# 1, 2, 3 uh



## YoungOldUn (Apr 12, 2011)

One night these two midget brothers walk into a bar and one says "Man I'm tired of screwing midget girls lets screw real women." So the other guy agreed.

5 minutes later two blonde's walk into the bar and sit by the two midgets.

So the four of them get talking and the midgets ask if they want to come to there hotel rooms and stay the night and have sex.

So the two blonde's decide to go.

In the first room the blonde and the midget were getting it on when the midget says "Oh baby, I'm sorry this has never happened before, but I can't get hard"

So they give up and lay down to go asleep. But through the wall from the second room they hear "1, 2, 3 uh 1, 2, 3 uh", which keeps up all night long.

So the next day after the blonde's leave the brothers meet each other again and discuss how there night went.

The first midget says "Oh, my night was terrible. I just couldn't get hard."

The second midget replies "Mine was worse than that"

"What do you mean" said the first guy. "I heard you going "1, 2, 3 uh all night long".

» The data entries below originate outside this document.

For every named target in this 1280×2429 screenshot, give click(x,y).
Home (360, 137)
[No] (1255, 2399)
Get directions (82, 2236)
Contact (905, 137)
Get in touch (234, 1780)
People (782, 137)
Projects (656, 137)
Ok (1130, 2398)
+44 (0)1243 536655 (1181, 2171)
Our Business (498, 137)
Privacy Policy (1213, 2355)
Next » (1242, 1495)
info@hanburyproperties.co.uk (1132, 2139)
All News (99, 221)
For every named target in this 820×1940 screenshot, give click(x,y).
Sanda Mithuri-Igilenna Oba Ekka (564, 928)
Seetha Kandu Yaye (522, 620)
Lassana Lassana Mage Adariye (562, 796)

To which the second guy replies "Yeah! I couldn't get on the damn bed"


----------



## BrianR (Oct 12, 2011)

:lol: :lol: :lol:


----------



## basky (May 26, 2009)

Lol 

Sent from my iPhone using Tapatalk 
Basky.


----------



## jays_225 (Nov 4, 2009)

:lol:


----------



## davelincs (Jan 1, 2010)

:lol:


----------



## pw1960 (Aug 3, 2012)

[smiley=mexicanwave.gif] ha ha.


----------



## crazyazz (Sep 26, 2012)

:mrgreen:


----------



## alexi7 (Aug 30, 2011)

Didn't see that.


----------